Rümeysa bir pot kırılmış gibi sıkıca gözlerini kapattığında Musa "O ne demek!?" diye bağırdı. Hemen ardından Burcu da şaşkınca Rümeysa ya bakmaya başladı.

"Sizin haberiniz yok muydu"
Ayaz ın cümlesi ile Burcu "Neyden" dediğinde Ayaz da "Rümeysa bizim yanımıza dönüyor" dedi. Burcu anlamaz gözlerle Rümeysa ya baktığında Rümeysa halada gözü kapalı duruyordu.

"Tek soru tek cevap"
"Sor"
"Haber vericek miydin"
"Hayır"
"Anladım"
"Burcu beni tanıyorsun"
"Tabiki tanıyorum. Vedalardan nefret ettiğini, karşındaki insan kim olursa olsun bir anda gitmeyi tercih ettiğini biliyorum! Ama bu kadar da abartma. En azından hareketlerin ile çaktır da kayıp ihbarı vermeyelim"

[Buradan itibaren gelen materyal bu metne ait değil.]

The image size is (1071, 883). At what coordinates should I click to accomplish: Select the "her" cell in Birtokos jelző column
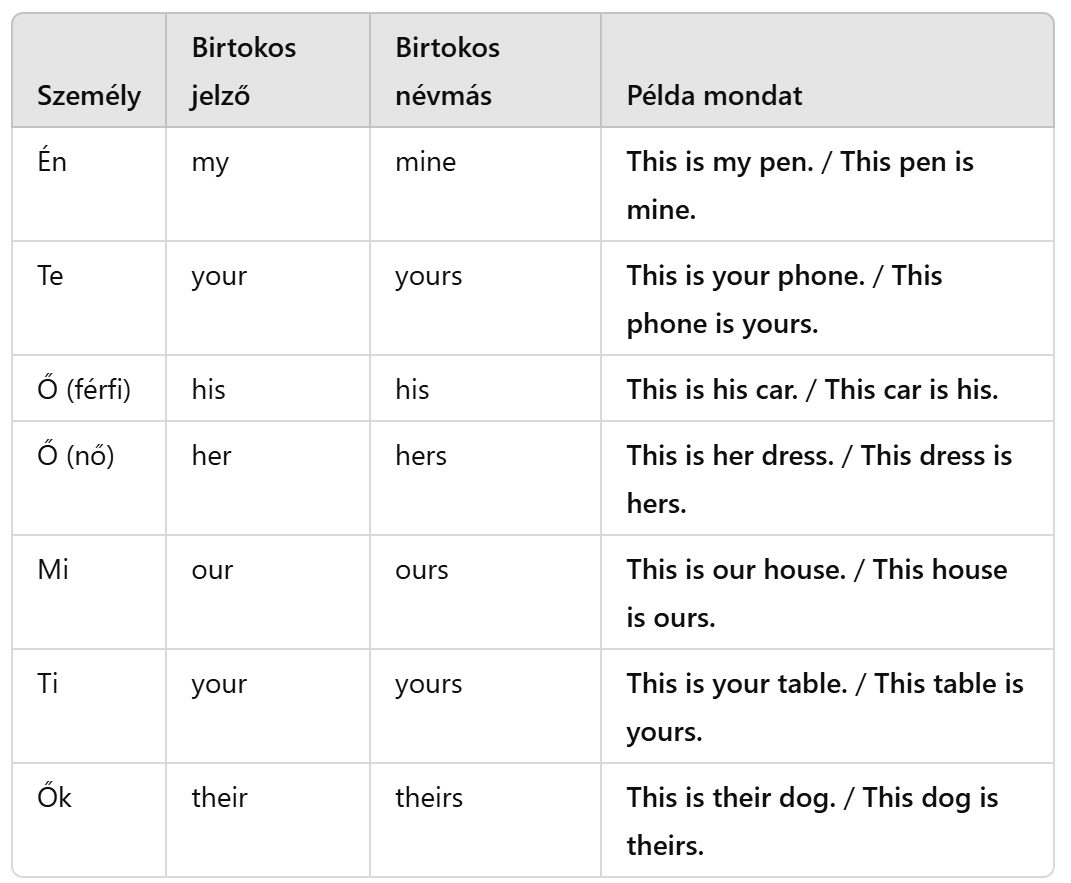click(x=211, y=456)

Rümeysa diyecek bir şey bulamayınca önüne dönmeyi tercih etti. Musa ona şaşkınca bakmaya devam ediyordu. Rümeysa en sonunda dayanamayıp sormak istediği şeyi sormasını istedi.

"Hadi bizi umursamıyorsun, sevgilin"
"O da gelicek"
"Bir dk... Açelya da geliyor o zaman"
"Evet"
"Ve hiçbiriniz söyleme zahmetine gitmiyorsunuz"
"Musa-"
Musa elini kaldırarak onu susturup Ayça ya döndü.

"Bin soru bin cevap"
"Sor"
"Haber vericek miydin"
"İlerleyen saatlerde neden olmasın"
"Ben ve Burcu haricinde arkadaşlarınız da var"
"Toplu mesaj"
"Bu kadar kolay yani"
"Sence zor mu"
"Her şeyi bilmene rağmen nasıl bu kadar rahatsın"
"Ne biliyorum"
"Salağa yatmandan çok sıkıldım"
"Sürekli salak olmandan çok sıkıldım"
"Bunu nasıl yaparsınız ya"
"Bu daha kolay"

Musa arkasını dönüp sinirle saçlarını karıştırdıktan sonra tekrar Ayça ya döndü.
"Kolay öyle mi, kolay! Lan buraya bir şekilde döndüğünde yüzümüzü görsen ağzına sıçarız! Arkadaş kalmaktansa... nasıl tercihiniz bu olabilir, aklım almıyor!"
"Haber vericektim işte!"
"Toplu mesaj mı haber, çok merak ettim ya! Ne diyecekti o mesaj, sizi çok seviyorum ama zorunda kaldım falan olacak mıydı mesela!?"
"Olacaktı"
"Başka!"
"Sizi seviyorum ama gitmem gerekti görüşmek üzere gibi şeyler işte!"

Musa bir anda gülmeye başladı.
"Ölücektin yani, kısa bir mesaj ve ölüm. Ne güzel ya"
"Gerçekten ölü olan biri ile ne güzel konuşuyorsun"
"Ne diyorsun amk!?"
"Dalga geçtim, yumuşa diye"
"Aklınıza sıçıyım! Üçünüzün de aklına sıçıyım!"
"Musa abartma bir şeyleri!"
"Açelya bu abartılmayacak bir konu mu!?"
"Evet!"

Musa nın eli bir anda yumruk olup Ayça nın yüzüne gittiğinde neye uğradığımızı şaşırdık. Ama Aras son anda onu tuttu.

...















Bu Club işi nasıl oldu sizce!?

Daha içeri girmeden ortam gerildiğine göre kim bilir içeri girince ne olacak!?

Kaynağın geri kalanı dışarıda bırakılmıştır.